ECG and EEG

Like many sophisticated machines, the human body uses electricity to send messages from one part of the body to another in order to control and co-ordinate its many activities. The ‘wires’ along which these messages are passed are the nerve cells and their long connecting axones. The voltage of these stimuli is minute – as small as a fraction of a millivolt, in fact -but it is detectable by metal electrodes attached to the body surface. These can be used to pick up the signals and feed them into an amplifier, after which they can be displayed on a video screen or recorded by a moving pen making a trace on a paper strip. Electrical nerve signals can be detected from many parts of the body, but the two organs most often monitored in this way are the brain and the heart. Because the currents emitted are so small, it is necessary to exclude any possible sources that might disturb the measurements of brain and heart activity. Movement of muscles should be avoided, so the patient is encouraged to sit or lie in as quiet and relaxed a manner as possible.

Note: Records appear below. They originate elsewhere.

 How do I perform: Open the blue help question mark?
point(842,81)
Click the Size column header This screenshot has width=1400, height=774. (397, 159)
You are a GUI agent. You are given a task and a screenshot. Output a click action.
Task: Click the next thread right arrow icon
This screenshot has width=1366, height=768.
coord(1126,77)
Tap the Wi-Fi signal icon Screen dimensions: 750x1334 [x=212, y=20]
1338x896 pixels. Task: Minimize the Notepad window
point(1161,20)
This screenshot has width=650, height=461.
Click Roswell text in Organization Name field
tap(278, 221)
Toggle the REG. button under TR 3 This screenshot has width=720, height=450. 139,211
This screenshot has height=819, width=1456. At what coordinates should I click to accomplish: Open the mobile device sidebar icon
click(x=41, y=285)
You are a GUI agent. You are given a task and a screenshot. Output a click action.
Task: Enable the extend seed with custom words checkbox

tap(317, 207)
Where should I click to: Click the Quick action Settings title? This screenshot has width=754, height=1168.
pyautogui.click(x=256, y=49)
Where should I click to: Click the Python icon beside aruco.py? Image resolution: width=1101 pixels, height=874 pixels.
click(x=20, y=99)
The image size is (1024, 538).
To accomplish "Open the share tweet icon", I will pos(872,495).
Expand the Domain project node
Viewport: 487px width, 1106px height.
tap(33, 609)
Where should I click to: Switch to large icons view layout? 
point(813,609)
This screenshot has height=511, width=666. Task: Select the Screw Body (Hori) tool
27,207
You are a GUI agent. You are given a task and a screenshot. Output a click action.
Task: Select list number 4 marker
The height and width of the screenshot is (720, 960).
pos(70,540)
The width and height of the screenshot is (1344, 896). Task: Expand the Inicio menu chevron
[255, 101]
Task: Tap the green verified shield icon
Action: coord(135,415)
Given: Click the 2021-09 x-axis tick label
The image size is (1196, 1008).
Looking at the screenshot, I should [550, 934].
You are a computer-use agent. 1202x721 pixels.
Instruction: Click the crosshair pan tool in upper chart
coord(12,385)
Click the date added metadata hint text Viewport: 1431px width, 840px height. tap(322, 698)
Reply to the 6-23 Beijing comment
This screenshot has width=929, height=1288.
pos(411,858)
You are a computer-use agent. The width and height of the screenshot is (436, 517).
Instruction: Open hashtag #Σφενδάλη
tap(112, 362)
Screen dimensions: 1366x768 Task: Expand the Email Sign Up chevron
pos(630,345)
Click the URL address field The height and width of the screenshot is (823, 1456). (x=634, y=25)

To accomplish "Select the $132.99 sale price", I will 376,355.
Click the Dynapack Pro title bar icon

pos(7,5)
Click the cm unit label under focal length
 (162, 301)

Usually, these tests are used to confirm (or exclude) a doctor’s provisional diagnosis or to monitor a patient during recovery from illness and during convalescence. The procedures are painless and harmless.

Electroencephalogram (EEG) Normally, the brain, which consists of innumerable neurones, is active constantly. It produces a characteristic pattern of electrical impulses that varies in different circumstances. The electrical waves are slower in frequency during sleep, for example. Closing the eyes produces a characteristic pattern, as does activity or concentration. Brain injury or abnormality may alter the normal pattern of electrical activity, so the EEG can be used with some success to seek an explanation for episodes of unconsciousness, for example, or to diagnose some types of brain disorder. The EEG is interpreted by a doctor. It does not reveal every abnormality present, however. For example, about 75 per cent of people who have epilepsy have abnormalities in their EEG recording, but an abnormal EEG does not necessarily mean that a person has epilepsy, nor does a normal EEG prove that he or she does not have epilepsy. However, a patient’s progress on drug therapy can be fairly effectively monitored by making a series of EEGs during the course of treatment. This is particularly useful in the case of some anti-epileptic drugs because their effectiveness varies from patient to patient. The EEG may also be used to establish ‘brain death’. An EEG recording takes about one hour to carry out. During the procedure the patient lies on a couch or sits in a chair. Twenty-four small silver discs, the electrodes, are attached to the scalp at specific points with a special conductive glue. (The procedure does not involve any shaving of the hair.) Wires lead from the electrodes to the EEG machine, called an encephalograph, which records the electrical activity in the different areas of the brain when the electrodes are attached. On most machines there are 12 channels, each recording a particular aspect of brain function. Epileptic activity in one part of the brain, for example, may show up on the EEG as characteristic ‘spikes’ in that area. The extent of damage caused by a stroke can be examined by making an EEG recording, as can paralysis of part of the brain from a haemorrhage. Interspaced at regular intervals, EEGs may show improvement or worsening of these conditions.